Pixel coordinate grounding data:
• • •
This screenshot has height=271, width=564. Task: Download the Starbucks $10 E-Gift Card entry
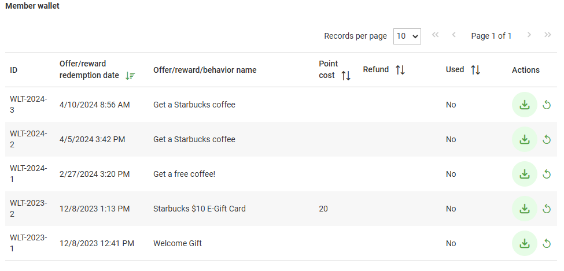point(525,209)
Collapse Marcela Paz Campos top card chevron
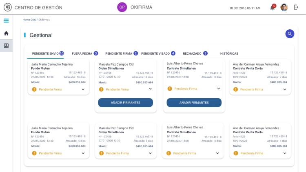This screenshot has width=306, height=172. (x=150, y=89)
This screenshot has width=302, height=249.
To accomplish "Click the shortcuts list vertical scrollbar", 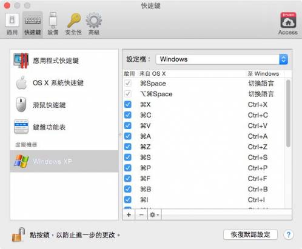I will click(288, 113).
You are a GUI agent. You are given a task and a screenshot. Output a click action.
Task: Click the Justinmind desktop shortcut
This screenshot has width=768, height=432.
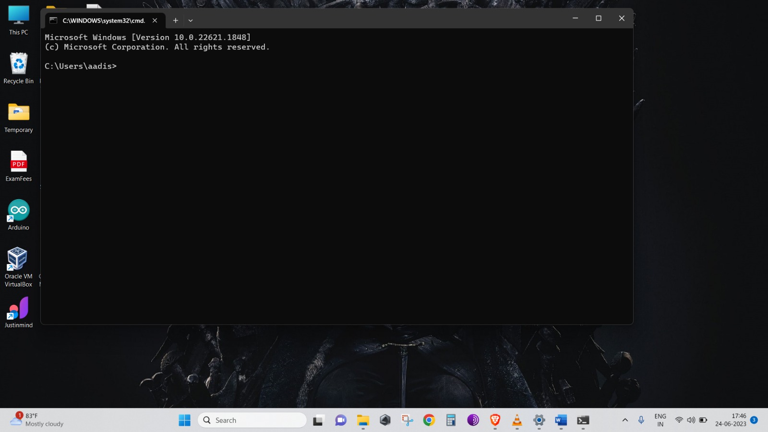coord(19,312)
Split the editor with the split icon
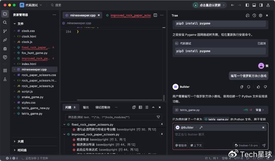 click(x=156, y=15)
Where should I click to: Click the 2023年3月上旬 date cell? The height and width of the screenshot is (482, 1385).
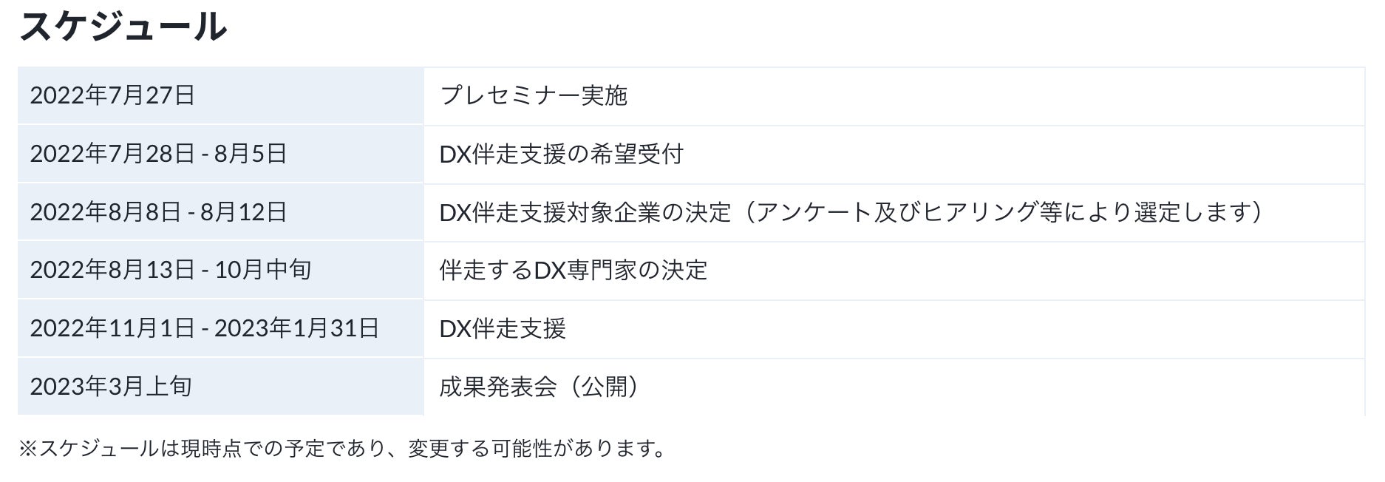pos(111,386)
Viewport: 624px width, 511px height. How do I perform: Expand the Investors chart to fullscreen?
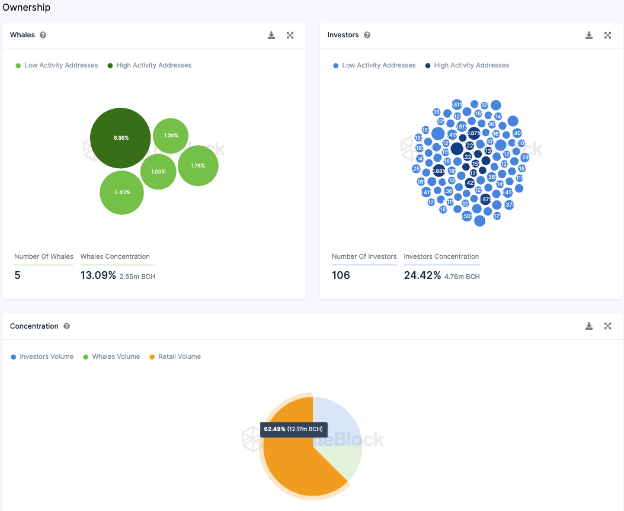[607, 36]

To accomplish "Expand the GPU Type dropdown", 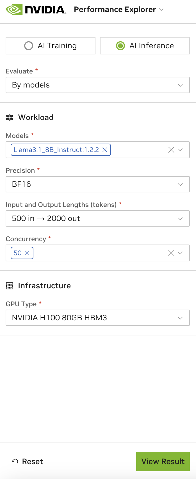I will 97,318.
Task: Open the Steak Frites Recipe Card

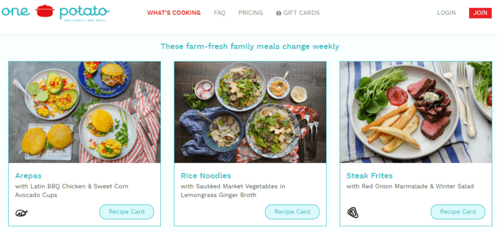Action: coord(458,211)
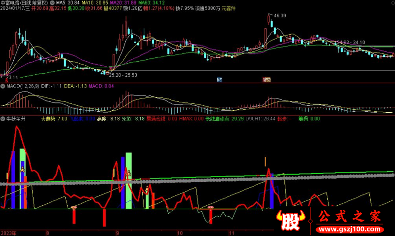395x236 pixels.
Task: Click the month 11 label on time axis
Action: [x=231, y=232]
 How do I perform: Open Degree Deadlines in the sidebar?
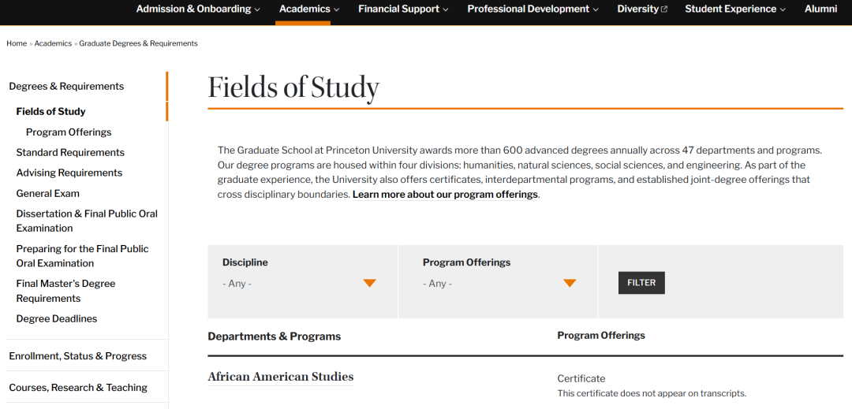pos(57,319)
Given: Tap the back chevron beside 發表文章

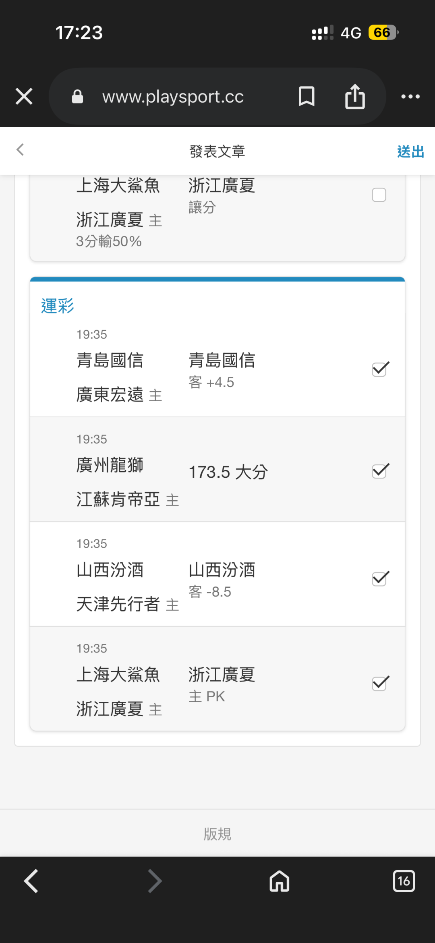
• • •
## [ACTIVITY]
Only the lines from the one containing "How do I perform: Open" through the last line of the data above, both included, belong in the reply, each restated exactly and without pictures.

## [WRITTEN ANSWER]
 How do I perform: Open Degree Deadlines in the sidebar?
pos(57,319)
Given: Tap the back chevron beside 發表文章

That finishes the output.